=== LIST OF TASKS ===
A - In the text about the Conservation Education Program, what group of students are the summer girls' hikes for?
B - Translate this sentence from the Conservation Education Program text into Spanish: "The program takes a multi-disciplinary approach to introducing students to the themes of environment and community."
C - Continue the Conservation Education Program text from its last sentence, writing one more paragraph in the same style.

=== DOCUMENT SEGMENT ===

Facilitating meaningful experiences for kids in their environment.
The Conservation Education Program operates in the greater Troy area, working with students from the Troy public school district, the rural schools, and with homeschooled students. The program teaches in-class, as well as extracurricular activities, that focus on nature and place-based concepts. The program takes a multi-disciplinary approach to introducing students to the themes of environment and community. The goal is to increase the critical thinking skills, ecological literacy, community engagement and positive experiences in the outdoors of students, leading to environmental and civic minded graduates.
Girls Hikes – During the summer months, the Conservation Education Program sponsors and leads a series of hikes for junior high and high school girls. The day hikes all take place within a five minute drive from Troy, skirting the Cabinet Wilderness and the Yaak Valley. YVFC has also partnered with Troy High School and the US Forest Service to offer multi-day trail restoration projects for the high school students.

=== MATERIAL SHOWN ===
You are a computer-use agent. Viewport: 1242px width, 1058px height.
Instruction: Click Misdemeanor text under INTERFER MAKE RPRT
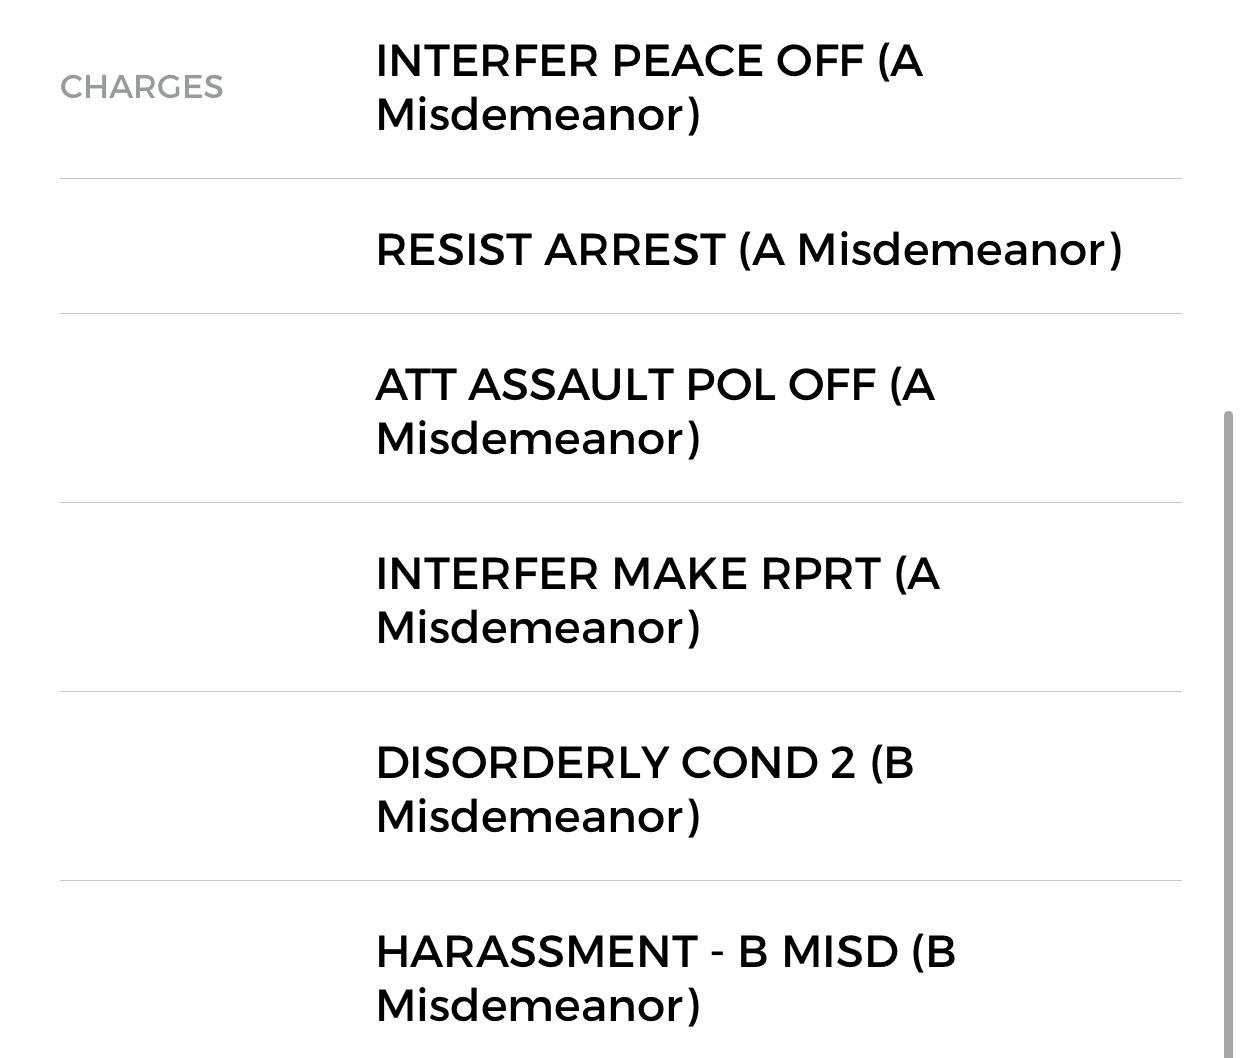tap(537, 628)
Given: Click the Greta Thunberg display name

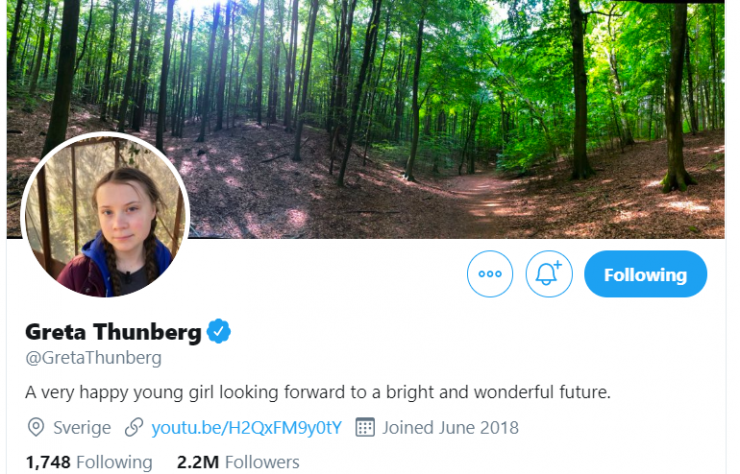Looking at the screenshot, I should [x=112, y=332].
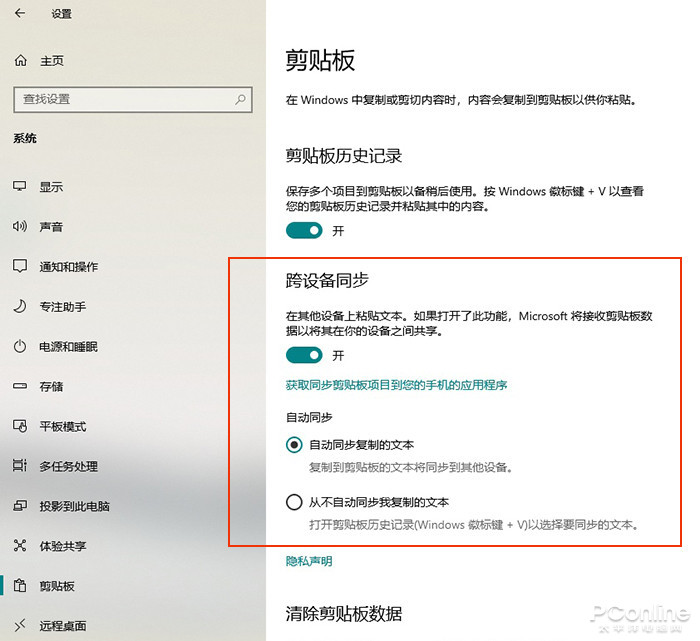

=== ANSWER LIST ===
A - Junior high and high school girls.

B - El programa adopta un enfoque multidisciplinario para presentar a los estudiantes los temas del medio ambiente y la comunidad.

C -
Water Camp -Taking an active role in the development of local students and their understanding of water ecology, the YVFC has been able to offer a two-day ‘Watershed Ecology Daycamp’ since 2015. The camp includes presentations by local experts from the US Forest Service, MT Fish wildlife and Parks, the Lincoln County Conservation District, the City of Troy, and our own Headwaters Crew. The middle-school age students have learned about many aspects of water including waste-water treatment, hydropower, wildlife biology and water ethics all while exploring local water sources including the Kootenai River, Callahan Creek, and the Roosevelt Park Fish Pond. In 2017, we began incorporating hands-on streamside restoration work in the Yaak Valley. We look forward to continuing to offer Troy students meaningful experiences in their environment.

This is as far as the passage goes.